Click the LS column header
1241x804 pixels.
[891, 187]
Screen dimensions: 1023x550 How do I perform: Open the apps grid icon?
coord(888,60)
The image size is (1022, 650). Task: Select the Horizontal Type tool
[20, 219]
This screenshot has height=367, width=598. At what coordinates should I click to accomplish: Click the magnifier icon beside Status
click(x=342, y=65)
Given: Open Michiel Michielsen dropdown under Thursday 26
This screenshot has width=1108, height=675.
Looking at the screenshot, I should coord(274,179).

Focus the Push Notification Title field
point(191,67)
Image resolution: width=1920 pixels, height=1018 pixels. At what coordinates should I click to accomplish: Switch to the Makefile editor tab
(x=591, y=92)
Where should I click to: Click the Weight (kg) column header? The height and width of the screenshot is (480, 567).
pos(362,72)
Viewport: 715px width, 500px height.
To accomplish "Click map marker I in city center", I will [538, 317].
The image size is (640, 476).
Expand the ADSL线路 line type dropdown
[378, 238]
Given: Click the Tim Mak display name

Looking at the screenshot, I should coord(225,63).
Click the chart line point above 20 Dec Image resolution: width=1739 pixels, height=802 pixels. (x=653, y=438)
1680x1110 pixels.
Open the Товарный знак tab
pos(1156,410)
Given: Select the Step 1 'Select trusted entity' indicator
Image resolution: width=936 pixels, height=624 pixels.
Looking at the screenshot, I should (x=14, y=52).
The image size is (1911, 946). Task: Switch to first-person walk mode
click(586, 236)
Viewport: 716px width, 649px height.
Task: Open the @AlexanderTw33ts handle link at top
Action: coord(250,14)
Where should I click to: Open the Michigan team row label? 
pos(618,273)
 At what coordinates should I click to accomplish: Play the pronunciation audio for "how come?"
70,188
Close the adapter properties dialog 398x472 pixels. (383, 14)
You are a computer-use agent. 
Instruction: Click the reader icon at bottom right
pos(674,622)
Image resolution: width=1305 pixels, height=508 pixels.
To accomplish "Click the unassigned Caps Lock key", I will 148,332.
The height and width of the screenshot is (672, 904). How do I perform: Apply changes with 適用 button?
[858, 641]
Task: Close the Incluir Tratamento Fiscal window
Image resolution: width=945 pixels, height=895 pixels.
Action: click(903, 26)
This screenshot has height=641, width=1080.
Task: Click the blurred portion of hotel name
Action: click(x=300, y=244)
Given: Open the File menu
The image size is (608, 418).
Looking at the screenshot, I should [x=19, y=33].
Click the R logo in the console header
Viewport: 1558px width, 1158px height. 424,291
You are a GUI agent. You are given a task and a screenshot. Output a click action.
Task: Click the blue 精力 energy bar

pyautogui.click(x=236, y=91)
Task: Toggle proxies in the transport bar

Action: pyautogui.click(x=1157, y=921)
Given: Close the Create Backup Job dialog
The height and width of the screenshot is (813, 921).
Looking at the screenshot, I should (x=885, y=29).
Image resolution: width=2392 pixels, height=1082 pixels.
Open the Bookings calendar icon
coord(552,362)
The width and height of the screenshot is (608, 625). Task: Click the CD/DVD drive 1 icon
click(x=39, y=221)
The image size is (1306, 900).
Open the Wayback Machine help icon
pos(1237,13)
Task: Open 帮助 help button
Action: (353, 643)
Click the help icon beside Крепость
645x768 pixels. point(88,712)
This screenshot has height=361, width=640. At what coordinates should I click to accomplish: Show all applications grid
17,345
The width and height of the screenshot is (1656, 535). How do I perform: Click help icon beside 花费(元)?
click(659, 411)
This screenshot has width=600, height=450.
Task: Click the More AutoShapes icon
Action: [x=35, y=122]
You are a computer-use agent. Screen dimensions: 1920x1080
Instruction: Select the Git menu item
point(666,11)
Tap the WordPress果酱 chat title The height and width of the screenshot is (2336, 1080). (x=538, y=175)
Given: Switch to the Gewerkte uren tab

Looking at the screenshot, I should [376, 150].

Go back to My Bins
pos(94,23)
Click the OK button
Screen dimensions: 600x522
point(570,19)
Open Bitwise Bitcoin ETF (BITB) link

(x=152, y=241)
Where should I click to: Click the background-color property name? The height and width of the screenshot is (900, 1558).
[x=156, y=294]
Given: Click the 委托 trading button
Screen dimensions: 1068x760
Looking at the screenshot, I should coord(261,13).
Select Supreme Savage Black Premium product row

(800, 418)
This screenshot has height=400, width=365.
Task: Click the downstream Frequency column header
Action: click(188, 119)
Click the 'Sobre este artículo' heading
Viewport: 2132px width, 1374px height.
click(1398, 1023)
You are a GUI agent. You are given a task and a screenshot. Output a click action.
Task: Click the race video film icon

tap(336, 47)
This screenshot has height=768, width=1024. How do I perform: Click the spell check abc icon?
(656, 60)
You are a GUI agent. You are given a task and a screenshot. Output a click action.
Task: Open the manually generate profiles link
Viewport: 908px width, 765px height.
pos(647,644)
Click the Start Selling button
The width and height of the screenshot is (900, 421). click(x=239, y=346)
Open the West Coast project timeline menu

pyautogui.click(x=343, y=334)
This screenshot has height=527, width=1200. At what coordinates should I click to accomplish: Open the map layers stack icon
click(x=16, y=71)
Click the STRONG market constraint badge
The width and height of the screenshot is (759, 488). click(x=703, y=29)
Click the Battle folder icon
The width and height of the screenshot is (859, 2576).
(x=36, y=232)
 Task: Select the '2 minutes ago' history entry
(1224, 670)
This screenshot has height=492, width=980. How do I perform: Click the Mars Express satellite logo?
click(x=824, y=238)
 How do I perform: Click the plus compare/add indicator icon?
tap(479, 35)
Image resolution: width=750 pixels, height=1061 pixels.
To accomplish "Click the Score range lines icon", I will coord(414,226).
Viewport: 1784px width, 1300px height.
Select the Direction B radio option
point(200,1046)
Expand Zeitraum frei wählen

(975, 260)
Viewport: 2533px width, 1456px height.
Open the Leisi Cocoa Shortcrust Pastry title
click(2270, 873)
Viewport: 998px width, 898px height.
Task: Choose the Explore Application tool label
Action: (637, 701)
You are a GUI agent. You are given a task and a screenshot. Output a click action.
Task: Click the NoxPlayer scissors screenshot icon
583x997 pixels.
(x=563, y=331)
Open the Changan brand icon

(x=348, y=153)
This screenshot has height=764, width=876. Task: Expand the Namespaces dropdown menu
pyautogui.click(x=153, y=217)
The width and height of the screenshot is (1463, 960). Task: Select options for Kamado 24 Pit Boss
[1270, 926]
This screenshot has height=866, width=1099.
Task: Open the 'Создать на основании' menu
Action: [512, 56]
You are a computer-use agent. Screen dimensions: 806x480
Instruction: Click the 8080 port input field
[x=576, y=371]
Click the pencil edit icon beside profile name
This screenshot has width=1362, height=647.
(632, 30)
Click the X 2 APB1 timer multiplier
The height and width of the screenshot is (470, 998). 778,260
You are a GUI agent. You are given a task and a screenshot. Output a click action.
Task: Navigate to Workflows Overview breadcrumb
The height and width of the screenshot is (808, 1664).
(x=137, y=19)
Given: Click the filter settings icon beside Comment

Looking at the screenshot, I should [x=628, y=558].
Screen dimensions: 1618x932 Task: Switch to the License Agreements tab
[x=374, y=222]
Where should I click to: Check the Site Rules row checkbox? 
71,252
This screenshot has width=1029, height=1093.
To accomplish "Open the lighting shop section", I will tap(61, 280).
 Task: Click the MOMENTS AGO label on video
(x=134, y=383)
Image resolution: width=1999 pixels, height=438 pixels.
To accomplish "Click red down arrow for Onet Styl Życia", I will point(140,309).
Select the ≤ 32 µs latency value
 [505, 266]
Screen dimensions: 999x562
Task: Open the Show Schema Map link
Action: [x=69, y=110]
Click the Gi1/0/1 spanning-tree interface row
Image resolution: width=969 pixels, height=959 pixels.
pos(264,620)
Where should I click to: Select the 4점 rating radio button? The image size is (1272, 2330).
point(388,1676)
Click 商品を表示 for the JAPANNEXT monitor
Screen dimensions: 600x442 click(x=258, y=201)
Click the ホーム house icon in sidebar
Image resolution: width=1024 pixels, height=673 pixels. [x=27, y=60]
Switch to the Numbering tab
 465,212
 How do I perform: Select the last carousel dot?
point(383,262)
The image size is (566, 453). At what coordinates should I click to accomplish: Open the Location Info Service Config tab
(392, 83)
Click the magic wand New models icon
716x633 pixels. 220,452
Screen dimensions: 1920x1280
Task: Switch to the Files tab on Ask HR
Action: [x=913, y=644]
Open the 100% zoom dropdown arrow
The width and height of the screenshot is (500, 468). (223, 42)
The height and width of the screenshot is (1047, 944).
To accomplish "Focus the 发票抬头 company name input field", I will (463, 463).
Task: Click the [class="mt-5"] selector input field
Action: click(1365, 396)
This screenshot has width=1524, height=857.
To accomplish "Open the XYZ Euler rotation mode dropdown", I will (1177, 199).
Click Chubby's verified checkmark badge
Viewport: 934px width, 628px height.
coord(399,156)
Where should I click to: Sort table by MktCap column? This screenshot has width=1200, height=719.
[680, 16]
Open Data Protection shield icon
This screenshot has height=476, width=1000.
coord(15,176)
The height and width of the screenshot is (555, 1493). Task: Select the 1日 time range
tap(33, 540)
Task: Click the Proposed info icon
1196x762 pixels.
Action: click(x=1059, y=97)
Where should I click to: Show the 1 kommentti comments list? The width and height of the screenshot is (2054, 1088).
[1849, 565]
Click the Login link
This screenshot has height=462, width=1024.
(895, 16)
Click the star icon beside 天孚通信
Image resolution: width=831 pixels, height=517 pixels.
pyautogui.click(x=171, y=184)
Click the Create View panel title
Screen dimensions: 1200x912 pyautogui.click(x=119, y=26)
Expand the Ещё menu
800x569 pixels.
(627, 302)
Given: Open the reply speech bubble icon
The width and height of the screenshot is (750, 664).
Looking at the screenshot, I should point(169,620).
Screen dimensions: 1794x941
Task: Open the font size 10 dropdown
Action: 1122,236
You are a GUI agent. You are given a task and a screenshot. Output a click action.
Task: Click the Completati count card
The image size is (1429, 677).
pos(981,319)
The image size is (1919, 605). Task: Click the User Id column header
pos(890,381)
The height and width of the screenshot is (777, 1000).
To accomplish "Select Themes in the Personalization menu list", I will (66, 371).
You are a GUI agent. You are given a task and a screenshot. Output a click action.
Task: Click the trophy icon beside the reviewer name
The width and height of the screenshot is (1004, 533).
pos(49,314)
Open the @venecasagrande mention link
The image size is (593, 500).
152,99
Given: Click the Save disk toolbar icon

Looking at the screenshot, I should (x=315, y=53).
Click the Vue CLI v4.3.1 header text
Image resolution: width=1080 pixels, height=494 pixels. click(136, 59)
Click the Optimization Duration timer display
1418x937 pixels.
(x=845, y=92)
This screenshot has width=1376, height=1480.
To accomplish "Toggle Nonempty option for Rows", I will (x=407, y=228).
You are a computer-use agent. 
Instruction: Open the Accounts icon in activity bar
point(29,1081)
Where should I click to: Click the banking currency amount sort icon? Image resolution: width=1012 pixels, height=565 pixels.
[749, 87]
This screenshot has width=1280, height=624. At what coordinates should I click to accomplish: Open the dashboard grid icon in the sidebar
#####
Your answer must be the lines above from the one containing "Image resolution: width=1305" to the one containing "Task: Close the", both included, restated word for word.

■ ANSWER SPACE:
Image resolution: width=1305 pixels, height=508 pixels.
To accomplish "Click the unassigned Caps Lock key", I will 148,332.
The height and width of the screenshot is (672, 904). How do I perform: Apply changes with 適用 button?
[858, 641]
Task: Close the Incluir Tratamento Fiscal window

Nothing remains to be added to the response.